The concept of domination (a concept taken from republican political theory) provides a useful way of understanding and confronting the challenge of the digital panopticon. Republicanism is a rich political and philosophical tradition. Its essential ideas date back to the ancient world, and can be found in the writings of Machiavelli and Rousseau. The central concept in republicanism is domination. In its broad outline, domination describes a situation in which one individual or group of individuals exercises control over another.

An individual can be said to be free if he or she is not living under the arbitrary will of another, i.e. is not subject to their good graces or answerable to them. This conception of freedom is usually contrasted with the more popular liberal ideal of freedom as non-interference. According to this view, an individual can be said to be free if he or she is not being interfered with by another. This concept can be detailed by the ‘Happy Slave’ thought experiment. A slave is someone who is legally owned and controlled by a slave-master. Suppose, however, that the slave-master is benevolent and the slave is happy to conform to their wishes. This means that they are not being interfered with: no one is cracking the whip or threatening them with violence if they step out of line. Are they free though? Their existence is the epitome of unfreedom, but their lack of freedom has nothing to do with the presence of interference. This has to do with the presence of domination. The master is ever present and could step in and impose their will on the slave at any moment.

That is the basic idea of freedom as non-domination. On the other hand, micro-domination occurs in case of many small-scale, seemingly trivial, instances of domination where:

(a) Each instance is a genuine case of domination, i.e. it involves some subordination to the arbitrary will of another and some potential threat of their intervening if you step out of line (i.e. fail to conform with what they prefer).

(b) The aggregative effect of many such instances of micro-domination is significant, i.e. it is what results in a significant threat to individual freedom.

With this more detailed characterization in mind, the question then becomes: does algorithmic governance involve micro-domination?

Algorithmic governance can be defined as the ‘state of being governed by algorithmically-controlled smart devices’. This algorithmic governance can come in many forms.

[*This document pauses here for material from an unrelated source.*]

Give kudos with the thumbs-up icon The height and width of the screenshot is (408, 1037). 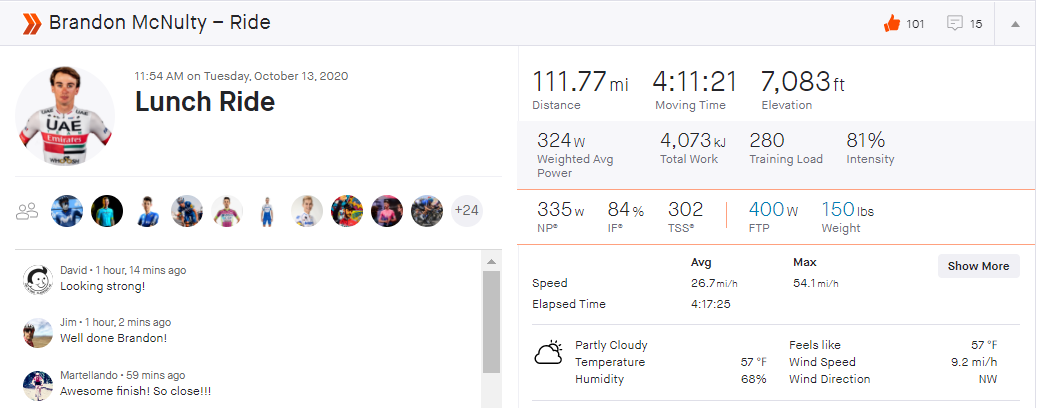892,24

Algorithms can recommend, nudge, manipulate, intervene and, in some cases, take over from individual behavior.

Many small-scale, arguably trivial, choices in our everyday lives are now subject to algorithmic governance: what route to drive, who to talk to, when to exercise and so on. A network of devices monitors and tracks our behavior and sends us prompts and reminders. This provides the infrastructure for a system of algorithmic micro-domination. Although we may not fully appreciate it, we are now the ‘subjects’ of many algorithmic masters. They surveil our lives and create a space of permissible/acceptable behavior. Everything is fine if we stay within this space. We can live happy and productive lives (perhaps happier and more productive than our predecessors thanks to the algorithmic nudging), and to all intents and purposes, these lives may appear to be free. Yet, if we step out of line we may be quick to realize the presence of the algorithmic masters.

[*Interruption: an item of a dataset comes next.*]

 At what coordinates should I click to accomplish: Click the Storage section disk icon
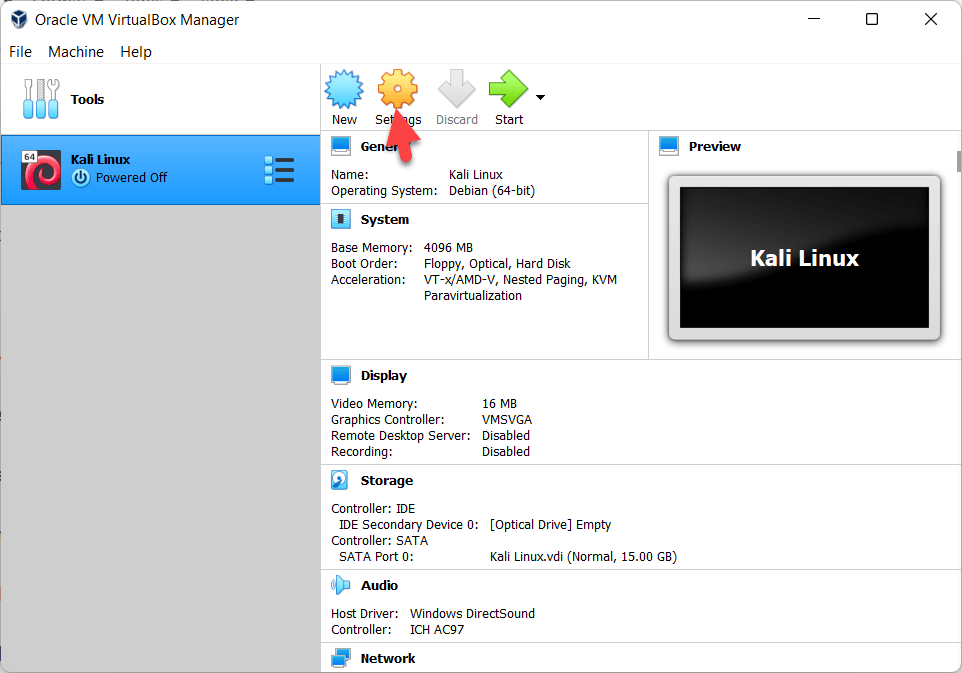[340, 480]
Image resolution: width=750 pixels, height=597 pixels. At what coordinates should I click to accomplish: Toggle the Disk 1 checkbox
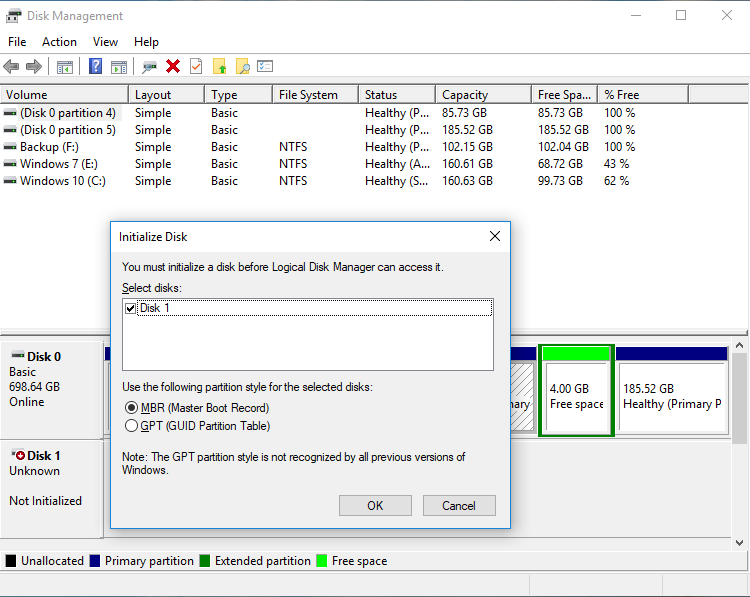pos(130,309)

This is not to mention that we should develop a narrative of helplessness around the scope and strength of algorithmic governance, yet those who argue that we have the option of switching off may underestimate the pervasiveness of algorithmic control. Janet Vertesi’s experiences in trying to ‘hide’ her pregnancy from Big Data systems seems to provide a clear illustration of what can happen if you do opt out. Vertesi, an expert in Big Data, knew that online marketers and advertisers really like to know if women are pregnant. Writing in 2014, she noted that an average person’s marketing data is worth about 10 cents whereas a pregnant person’s data is worth about $1.50. She decided to conduct an experiment in which she would hide her own pregnancy from the online data miners. This turned out to be exceptionally difficult. She had to avoid all credit card transactions for pregnancy-related shopping. She had to implore her family and friends to avoid mentioning or announcing her pregnancy on social media. When her uncle breached this request by sending her a private message on Facebook, she deleted his messages and unfriended him (she spoke to him in private to explain why).

The analogy with Pettit’s ‘Happy Slave’ thought experiment is direct and obvious. Vertesi wouldn’t have had any problems if she had lived her life within the space of permissible activity created by the system of algorithmically-controlled commerce. By stepping outside that space, she opened herself up to interference. She was no longer tolerated by the system.

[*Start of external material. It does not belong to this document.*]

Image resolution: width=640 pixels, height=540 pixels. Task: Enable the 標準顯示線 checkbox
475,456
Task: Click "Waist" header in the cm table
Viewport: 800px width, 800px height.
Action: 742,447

We can learn from her experience. Many of us may be happy to go along with the system as currently constituted, but that doesn’t mean that we are free. We are, in fact, subject to its algorithmic micro-domination.

Modern systems

Modern systems of algorithmic governance give rise to algorithmic micro-domination. One could argue that it is misnamed on the grounds that the domination is not really ‘algorithmic’ in nature. The algorithms are simply tools by which humans or human institutions exert control over the lives of others. In other words, it is not the algorithms per se; it’s Facebook/Mark Zuckerberg (and others) that are the masters. There is certainly something to this, but the tools of domination are often just as important as the agents. The tools are what makes the domination possible and dictate its scope and strength. Algorithmic tools could give rise to new forms domination.

On the other hand, algorithmic tools have a life of their own, i.e. are not fully under the control of their human creators. Big Data systems of governance are ‘functionally agentless’, i.e. it would be difficult to trace what they do to the instructions or actions of an individual human agent (or group of human agents). Domination is usually viewed as a human-to-human phenomenon. So if we accept that algorithmic governance systems can be functionally agentless we will need to expand the concept of domination to cover cases in which humans are not the masters.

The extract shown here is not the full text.